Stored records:
=== Begin Enclosure ===

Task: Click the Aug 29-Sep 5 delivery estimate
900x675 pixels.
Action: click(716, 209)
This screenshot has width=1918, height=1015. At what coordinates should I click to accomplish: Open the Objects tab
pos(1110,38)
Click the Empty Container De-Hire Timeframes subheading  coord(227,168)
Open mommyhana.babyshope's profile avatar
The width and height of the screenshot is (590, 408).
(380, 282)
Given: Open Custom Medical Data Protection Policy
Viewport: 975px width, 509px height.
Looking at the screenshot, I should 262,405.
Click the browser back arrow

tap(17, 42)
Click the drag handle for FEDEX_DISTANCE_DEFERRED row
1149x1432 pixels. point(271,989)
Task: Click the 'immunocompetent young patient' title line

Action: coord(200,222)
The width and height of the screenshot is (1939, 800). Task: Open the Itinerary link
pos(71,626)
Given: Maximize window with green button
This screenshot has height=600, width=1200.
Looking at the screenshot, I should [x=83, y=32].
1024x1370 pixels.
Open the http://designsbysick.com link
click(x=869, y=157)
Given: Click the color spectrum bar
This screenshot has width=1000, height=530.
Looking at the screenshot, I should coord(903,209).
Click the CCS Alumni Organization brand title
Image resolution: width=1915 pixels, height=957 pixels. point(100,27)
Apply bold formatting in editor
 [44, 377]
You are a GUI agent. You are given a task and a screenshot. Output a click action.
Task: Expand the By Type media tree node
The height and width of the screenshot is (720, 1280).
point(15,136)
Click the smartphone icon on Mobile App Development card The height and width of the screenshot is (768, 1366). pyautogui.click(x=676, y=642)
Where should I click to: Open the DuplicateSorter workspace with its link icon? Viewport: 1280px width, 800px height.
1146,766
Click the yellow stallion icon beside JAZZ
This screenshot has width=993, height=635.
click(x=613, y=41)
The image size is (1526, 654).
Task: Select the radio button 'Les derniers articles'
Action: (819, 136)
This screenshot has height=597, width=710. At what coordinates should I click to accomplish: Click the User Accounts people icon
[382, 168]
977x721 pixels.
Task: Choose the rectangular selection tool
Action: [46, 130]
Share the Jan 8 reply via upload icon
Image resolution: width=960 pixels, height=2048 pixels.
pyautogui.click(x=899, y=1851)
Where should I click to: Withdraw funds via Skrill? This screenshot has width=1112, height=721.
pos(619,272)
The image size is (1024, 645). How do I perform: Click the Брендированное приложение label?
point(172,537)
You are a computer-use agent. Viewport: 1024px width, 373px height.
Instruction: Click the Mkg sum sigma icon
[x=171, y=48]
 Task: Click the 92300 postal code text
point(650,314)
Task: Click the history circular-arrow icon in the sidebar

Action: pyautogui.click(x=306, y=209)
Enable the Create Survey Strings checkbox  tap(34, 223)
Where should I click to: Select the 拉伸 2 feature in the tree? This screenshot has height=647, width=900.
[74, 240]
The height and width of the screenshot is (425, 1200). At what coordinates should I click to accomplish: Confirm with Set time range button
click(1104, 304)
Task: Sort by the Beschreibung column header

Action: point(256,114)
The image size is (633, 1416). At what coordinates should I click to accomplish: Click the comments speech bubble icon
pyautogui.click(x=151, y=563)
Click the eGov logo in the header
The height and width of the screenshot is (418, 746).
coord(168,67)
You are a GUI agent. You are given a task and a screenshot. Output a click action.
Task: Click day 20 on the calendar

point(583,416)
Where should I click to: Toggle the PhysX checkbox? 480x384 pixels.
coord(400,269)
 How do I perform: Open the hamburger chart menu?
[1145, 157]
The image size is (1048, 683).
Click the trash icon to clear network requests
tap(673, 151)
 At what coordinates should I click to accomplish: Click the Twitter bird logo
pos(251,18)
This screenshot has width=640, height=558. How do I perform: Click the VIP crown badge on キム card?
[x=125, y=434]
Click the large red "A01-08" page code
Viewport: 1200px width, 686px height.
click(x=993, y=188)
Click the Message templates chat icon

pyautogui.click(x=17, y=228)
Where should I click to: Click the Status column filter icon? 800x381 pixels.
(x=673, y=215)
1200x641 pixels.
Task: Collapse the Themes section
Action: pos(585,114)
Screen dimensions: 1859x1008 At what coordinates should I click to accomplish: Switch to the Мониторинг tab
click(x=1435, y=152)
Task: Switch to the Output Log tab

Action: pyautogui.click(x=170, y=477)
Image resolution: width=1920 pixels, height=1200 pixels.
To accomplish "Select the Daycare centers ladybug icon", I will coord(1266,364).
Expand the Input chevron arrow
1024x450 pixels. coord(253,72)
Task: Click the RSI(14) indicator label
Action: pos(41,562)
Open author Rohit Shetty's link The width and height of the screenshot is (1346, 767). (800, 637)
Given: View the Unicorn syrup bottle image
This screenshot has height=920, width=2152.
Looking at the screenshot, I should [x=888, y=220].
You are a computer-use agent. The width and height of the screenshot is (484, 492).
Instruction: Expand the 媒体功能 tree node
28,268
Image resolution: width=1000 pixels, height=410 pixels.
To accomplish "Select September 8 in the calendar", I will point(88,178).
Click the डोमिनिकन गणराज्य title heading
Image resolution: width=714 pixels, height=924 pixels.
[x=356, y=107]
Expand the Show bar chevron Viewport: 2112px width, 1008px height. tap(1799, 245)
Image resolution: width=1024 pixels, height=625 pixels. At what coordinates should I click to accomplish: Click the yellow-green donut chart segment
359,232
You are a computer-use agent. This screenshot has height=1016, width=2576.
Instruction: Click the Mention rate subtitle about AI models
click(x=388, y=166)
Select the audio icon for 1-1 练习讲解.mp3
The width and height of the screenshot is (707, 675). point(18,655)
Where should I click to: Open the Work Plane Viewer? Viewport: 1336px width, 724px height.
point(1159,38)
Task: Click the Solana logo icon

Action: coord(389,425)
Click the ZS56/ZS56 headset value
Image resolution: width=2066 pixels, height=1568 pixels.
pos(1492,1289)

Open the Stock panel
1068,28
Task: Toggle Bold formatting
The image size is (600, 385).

=== End Enclosure ===

▶ **What you should do**: Restate the records exactly. Leave nothing out.

▶ **Output of the exercise**:
Task: Click the Aug 29-Sep 5 delivery estimate
900x675 pixels.
Action: click(716, 209)
This screenshot has width=1918, height=1015. At what coordinates should I click to accomplish: Open the Objects tab
pos(1110,38)
Click the Empty Container De-Hire Timeframes subheading  coord(227,168)
Open mommyhana.babyshope's profile avatar
The width and height of the screenshot is (590, 408).
(380, 282)
Given: Open Custom Medical Data Protection Policy
Viewport: 975px width, 509px height.
Looking at the screenshot, I should 262,405.
Click the browser back arrow

tap(17, 42)
Click the drag handle for FEDEX_DISTANCE_DEFERRED row
1149x1432 pixels. point(271,989)
Task: Click the 'immunocompetent young patient' title line

Action: coord(200,222)
The width and height of the screenshot is (1939, 800). Task: Open the Itinerary link
pos(71,626)
Given: Maximize window with green button
This screenshot has height=600, width=1200.
Looking at the screenshot, I should [x=83, y=32].
1024x1370 pixels.
Open the http://designsbysick.com link
click(x=869, y=157)
Given: Click the color spectrum bar
This screenshot has width=1000, height=530.
Looking at the screenshot, I should coord(903,209).
Click the CCS Alumni Organization brand title
Image resolution: width=1915 pixels, height=957 pixels. point(100,27)
Apply bold formatting in editor
 [44, 377]
You are a GUI agent. You are given a task and a screenshot. Output a click action.
Task: Expand the By Type media tree node
The height and width of the screenshot is (720, 1280).
point(15,136)
Click the smartphone icon on Mobile App Development card The height and width of the screenshot is (768, 1366). pyautogui.click(x=676, y=642)
Where should I click to: Open the DuplicateSorter workspace with its link icon? Viewport: 1280px width, 800px height.
1146,766
Click the yellow stallion icon beside JAZZ
This screenshot has width=993, height=635.
click(x=613, y=41)
The image size is (1526, 654).
Task: Select the radio button 'Les derniers articles'
Action: (819, 136)
This screenshot has height=597, width=710. At what coordinates should I click to accomplish: Click the User Accounts people icon
[382, 168]
977x721 pixels.
Task: Choose the rectangular selection tool
Action: [46, 130]
Share the Jan 8 reply via upload icon
Image resolution: width=960 pixels, height=2048 pixels.
pyautogui.click(x=899, y=1851)
Where should I click to: Withdraw funds via Skrill? This screenshot has width=1112, height=721.
pos(619,272)
The image size is (1024, 645). How do I perform: Click the Брендированное приложение label?
point(172,537)
You are a computer-use agent. Viewport: 1024px width, 373px height.
Instruction: Click the Mkg sum sigma icon
[x=171, y=48]
 Task: Click the 92300 postal code text
point(650,314)
Task: Click the history circular-arrow icon in the sidebar

Action: pyautogui.click(x=306, y=209)
Enable the Create Survey Strings checkbox  tap(34, 223)
Where should I click to: Select the 拉伸 2 feature in the tree? This screenshot has height=647, width=900.
[74, 240]
The height and width of the screenshot is (425, 1200). At what coordinates should I click to accomplish: Confirm with Set time range button
click(1104, 304)
Task: Sort by the Beschreibung column header

Action: point(256,114)
The image size is (633, 1416). At what coordinates should I click to accomplish: Click the comments speech bubble icon
pyautogui.click(x=151, y=563)
Click the eGov logo in the header
The height and width of the screenshot is (418, 746).
coord(168,67)
You are a GUI agent. You are given a task and a screenshot. Output a click action.
Task: Click day 20 on the calendar

point(583,416)
Where should I click to: Toggle the PhysX checkbox? 480x384 pixels.
coord(400,269)
 How do I perform: Open the hamburger chart menu?
[1145, 157]
The image size is (1048, 683).
Click the trash icon to clear network requests
tap(673, 151)
 At what coordinates should I click to accomplish: Click the Twitter bird logo
pos(251,18)
This screenshot has width=640, height=558. How do I perform: Click the VIP crown badge on キム card?
[x=125, y=434]
Click the large red "A01-08" page code
Viewport: 1200px width, 686px height.
click(x=993, y=188)
Click the Message templates chat icon

pyautogui.click(x=17, y=228)
Where should I click to: Click the Status column filter icon? 800x381 pixels.
(x=673, y=215)
1200x641 pixels.
Task: Collapse the Themes section
Action: pos(585,114)
Screen dimensions: 1859x1008 At what coordinates should I click to accomplish: Switch to the Мониторинг tab
click(x=1435, y=152)
Task: Switch to the Output Log tab

Action: pyautogui.click(x=170, y=477)
Image resolution: width=1920 pixels, height=1200 pixels.
To accomplish "Select the Daycare centers ladybug icon", I will coord(1266,364).
Expand the Input chevron arrow
1024x450 pixels. coord(253,72)
Task: Click the RSI(14) indicator label
Action: pos(41,562)
Open author Rohit Shetty's link The width and height of the screenshot is (1346, 767). (800, 637)
Given: View the Unicorn syrup bottle image
This screenshot has height=920, width=2152.
Looking at the screenshot, I should [x=888, y=220].
You are a computer-use agent. The width and height of the screenshot is (484, 492).
Instruction: Expand the 媒体功能 tree node
28,268
Image resolution: width=1000 pixels, height=410 pixels.
To accomplish "Select September 8 in the calendar", I will point(88,178).
Click the डोमिनिकन गणराज्य title heading
Image resolution: width=714 pixels, height=924 pixels.
[x=356, y=107]
Expand the Show bar chevron Viewport: 2112px width, 1008px height. tap(1799, 245)
Image resolution: width=1024 pixels, height=625 pixels. At what coordinates should I click to accomplish: Click the yellow-green donut chart segment
359,232
You are a computer-use agent. This screenshot has height=1016, width=2576.
Instruction: Click the Mention rate subtitle about AI models
click(x=388, y=166)
Select the audio icon for 1-1 练习讲解.mp3
The width and height of the screenshot is (707, 675). point(18,655)
Where should I click to: Open the Work Plane Viewer? Viewport: 1336px width, 724px height.
point(1159,38)
Task: Click the Solana logo icon

Action: coord(389,425)
Click the ZS56/ZS56 headset value
Image resolution: width=2066 pixels, height=1568 pixels.
pos(1492,1289)

Open the Stock panel
1068,28
Task: Toggle Bold formatting
The image size is (600, 385).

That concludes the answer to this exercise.